* [Assigned task] Your task is to give the records again exactly. Leave each picture out.

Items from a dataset
============================================================
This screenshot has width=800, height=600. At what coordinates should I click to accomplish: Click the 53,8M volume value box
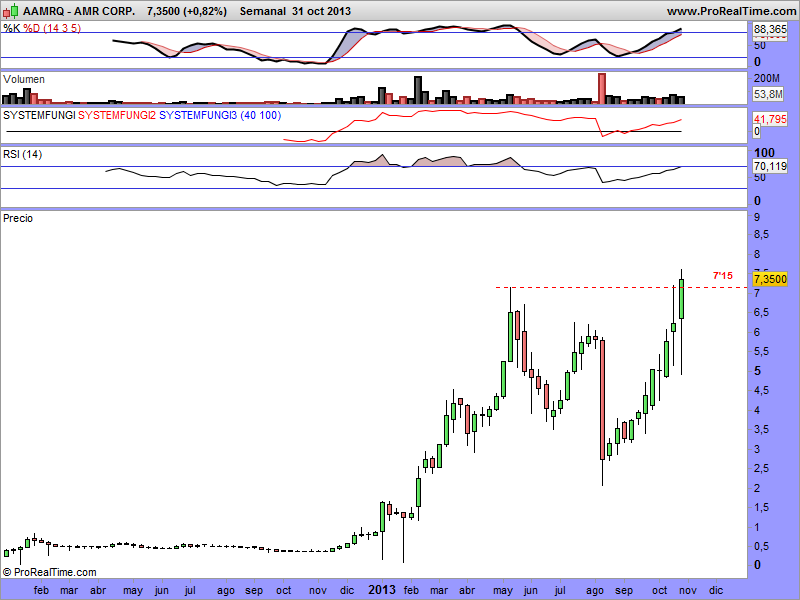(768, 93)
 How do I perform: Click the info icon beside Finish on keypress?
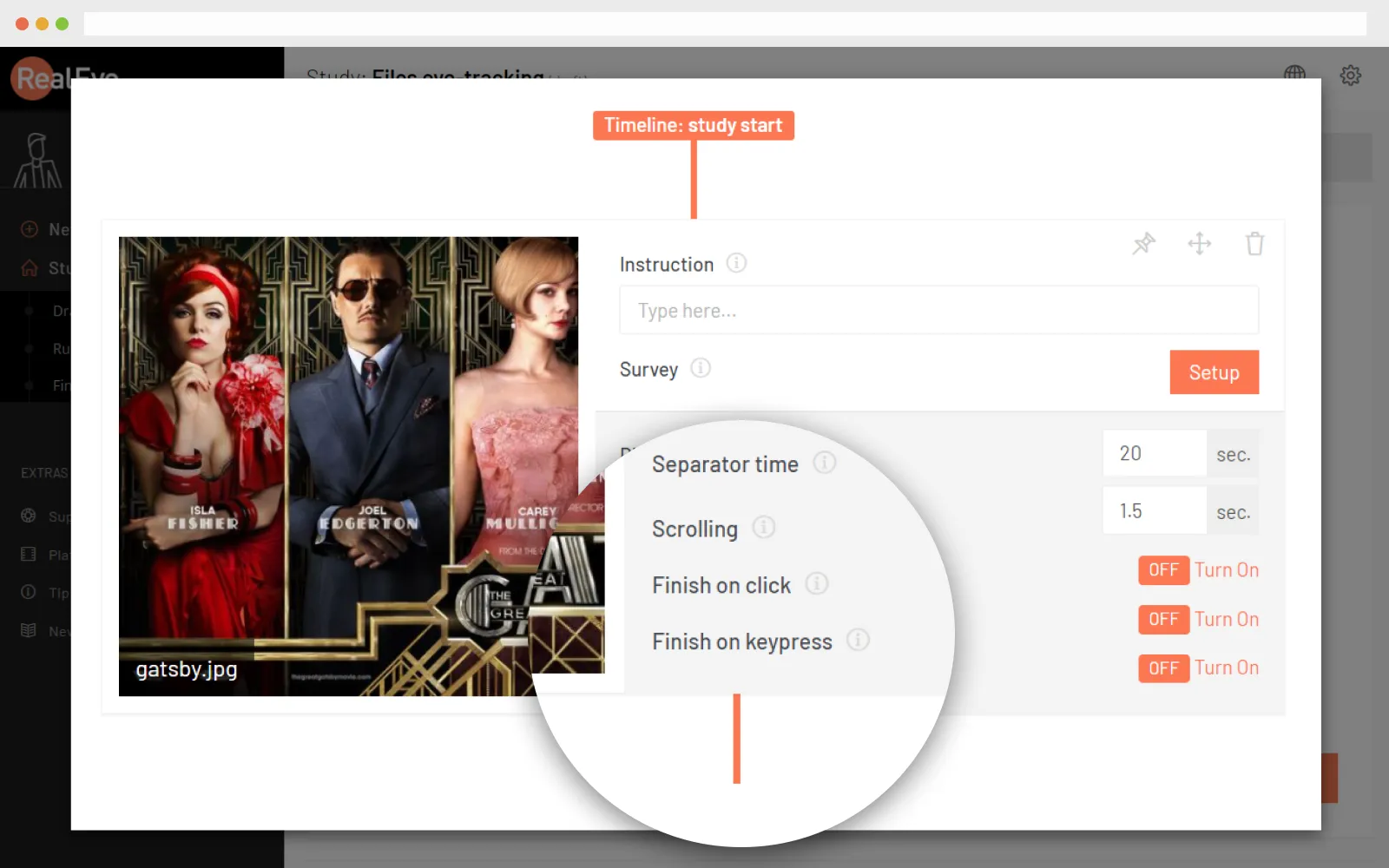tap(858, 641)
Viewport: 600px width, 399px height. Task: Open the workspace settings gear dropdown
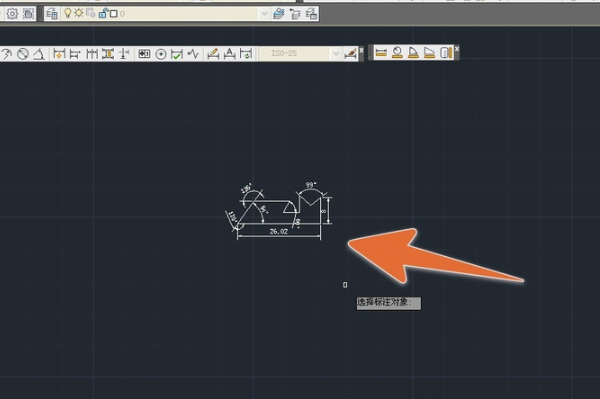[x=12, y=14]
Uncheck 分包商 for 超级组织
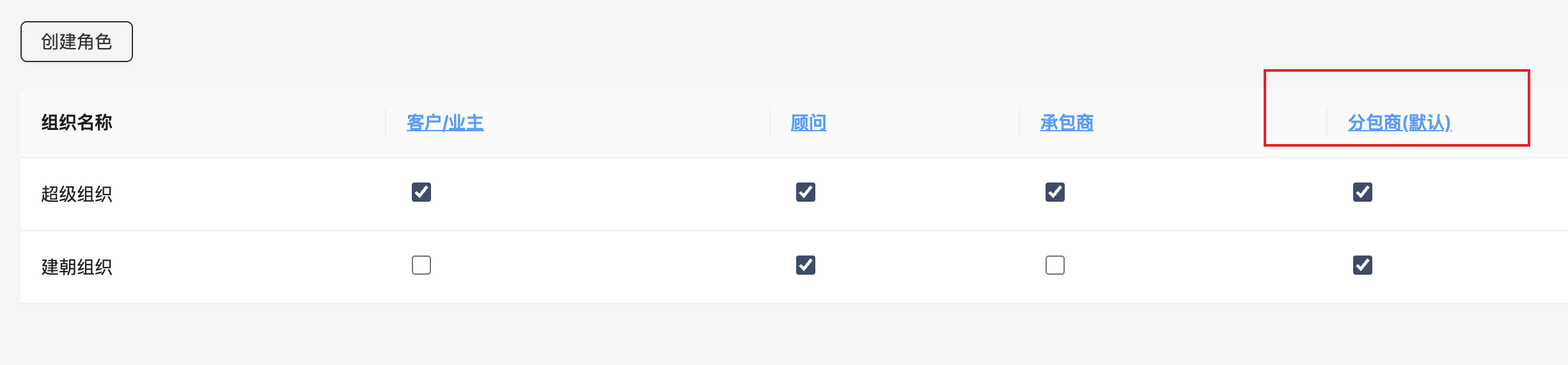Screen dimensions: 1568x365 (1363, 192)
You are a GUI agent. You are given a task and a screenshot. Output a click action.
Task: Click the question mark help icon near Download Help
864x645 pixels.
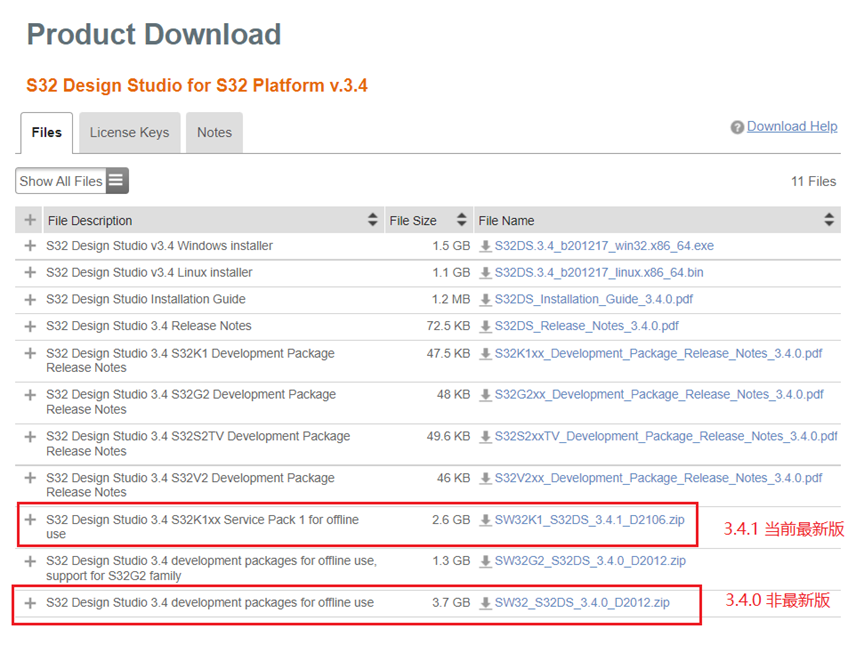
============================================================
* [Finished task]
This screenshot has width=800, height=600. At what coordinates should I click to accomplish: Click the 53,8M volume value box
(768, 93)
 How do I perform: Click the info icon beside Finish on keypress?
tap(858, 641)
Viewport: 600px width, 399px height. Task: Open the workspace settings gear dropdown
[x=12, y=14]
Uncheck 分包商 for 超级组织
Screen dimensions: 1568x365 (1363, 192)
You are a GUI agent. You are given a task and a screenshot. Output a click action.
Task: Click the question mark help icon near Download Help
864x645 pixels.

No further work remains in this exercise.